“What will you do?” Take it? Trash it? Punish her horribly for having it?
“Start by turning it to airplane mode so they can’t track the fucking device anymore.”
With an unsteady voice, she rattled off the four-digit code. Trees punched it in, and the screen brightened. His thumbs flew across the flat panel as he whizzed through the menus, then breathed an audible sigh of relief.
“Victor can no longer track the phone?”
“Every way he could digitally locate this device is off. But I’m going to trash it to be safe.” Then he darkened the mobile and looked up. “You still need the bathroom?”
She didn’t, but the urge to flee—before Victor showed up again—rode her even harder. Even if he couldn’t trace his henchman’s cell anymore, Trees was abnormally big and incredibly easy to spot. So was the RV he drove. She could blend in better on her own. Thankfully, the area was busy, and she’d seen more than one conceivable place to hide until she could devise a better plan. “Please.”
He reached into his pocket and extracted a key that looked comically small between his large fingers, then came at her with a warning glare. “Don’t make me chase you again.”
Laila disregarded his implied threat. Now that Trees had stripped her ability to communicate, and Victor had likely seen her with him—twice—staying was too dangerous. She’d already considered the nightmarish possibilities of what Trees could do to her with his massive hands and his massive erection. He’d taken away her freedom, shoved her into this rolling motel room, and separated her from her sister for reasons that suited him. She would not allow him to force anything else on her.
“Of course not,” she agreed. After all, she was incapable of making him do anything. If he chased her, it would be of his own accord.
His menacing expression spoke volumes about how much he didn’t trust her, so she sent him her most innocent stare as he freed her wrist. When he stepped back, he positioned his big body between her and the door.
“Go on.” He gestured to the bathroom.
As she tried to think of another means of escape, Laila made her way inside. Small sink, toilet, and a shower she couldn’t imagine Trees wedging himself into. Above it, a thin rectangle of a window only a cat could slink through.
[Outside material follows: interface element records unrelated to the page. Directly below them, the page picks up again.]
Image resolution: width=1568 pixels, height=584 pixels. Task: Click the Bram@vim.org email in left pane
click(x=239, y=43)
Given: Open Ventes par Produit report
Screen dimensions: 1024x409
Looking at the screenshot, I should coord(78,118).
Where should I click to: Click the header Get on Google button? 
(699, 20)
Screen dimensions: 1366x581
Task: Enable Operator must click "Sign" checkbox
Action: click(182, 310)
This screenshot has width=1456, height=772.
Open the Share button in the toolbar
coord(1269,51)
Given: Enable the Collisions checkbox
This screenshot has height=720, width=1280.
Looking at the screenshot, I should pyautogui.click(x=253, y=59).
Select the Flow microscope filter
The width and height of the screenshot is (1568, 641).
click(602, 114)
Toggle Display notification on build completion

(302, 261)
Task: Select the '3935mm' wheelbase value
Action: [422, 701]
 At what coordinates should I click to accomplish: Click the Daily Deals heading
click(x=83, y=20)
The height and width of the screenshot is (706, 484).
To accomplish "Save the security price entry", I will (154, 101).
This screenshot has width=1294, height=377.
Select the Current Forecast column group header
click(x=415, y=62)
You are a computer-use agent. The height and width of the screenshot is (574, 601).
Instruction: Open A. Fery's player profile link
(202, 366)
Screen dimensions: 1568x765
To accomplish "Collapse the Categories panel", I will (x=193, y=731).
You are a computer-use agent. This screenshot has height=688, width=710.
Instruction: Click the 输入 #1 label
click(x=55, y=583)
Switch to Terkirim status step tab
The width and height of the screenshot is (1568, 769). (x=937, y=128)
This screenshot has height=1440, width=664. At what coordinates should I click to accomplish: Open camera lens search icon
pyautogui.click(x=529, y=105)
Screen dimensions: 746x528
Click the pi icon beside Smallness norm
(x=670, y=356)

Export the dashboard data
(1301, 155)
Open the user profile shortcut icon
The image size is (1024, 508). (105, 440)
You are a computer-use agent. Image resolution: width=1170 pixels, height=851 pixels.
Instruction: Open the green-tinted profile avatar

But there must be other ways out of the RV. She refused to give up.
While she relieved her bladder and thought through the situation, the door to the RV opened and shut. She hurried through the rest of her ritual, then peeked out the bathroom door. He was gone. With a glance out the nearest window, she found him pumping gas and talking on the phone.
She prayed the distraction was enough.
Dropping to her knees, she crawled to the exit, lamenting the fact she couldn’t risk prowling through the bags for her replacement phone, and eased the trailer door open. The wind howled. Trees had his mobile pressed to his ear, and the door was on the opposite side. If she was quiet, he wouldn’t hear her escape.
The moment her feet hit the concrete, she eased the door closed, then darted to the edge of the parking lot before disappearing into the shadows blanketing the vacant lot next door. She was unfamiliar with this part of Orlando, but heading toward civilization and lights made sense. If she could find a place to lie low, she would flesh out a better plan.
Since Trees had been driving north, Laila circled back in the opposite direction, crossing the busy highway, then heading for a brightly lit hotel she had seen a few blocks ago.
Under the portico out front, she avoided eye contact with the valet, then walked inside as if she belonged there. She didn’t dare stop to get her bearings, simply headed left, past a bar area, then through another set of double doors and into a center atrium not visible from the street.
She settled in a padded chair on a corner of the patio, away from children splashing in the hotel’s pool under their parents’ watchful eyes, and let out a deep breath. She couldn’t stay here, but at least she had escaped. Now she had some breathing room.
Laila wished she knew where Kane was taking Valeria. But she would continue heading in the same general direction Trees had been until she could contact her sister. She prayed Valeria and Jorge remained safe.
Suddenly, there was a commotion in the lobby. Laila looked up, half expecting to see Trees snarling at a desk clerk as he searched the hotel. Instead, Victor and the thug who had attacked her last night rushed into the building, methodically scanning the space. Her heart stopped as they paused to speak to a hotel employee. The man pointed to the pool.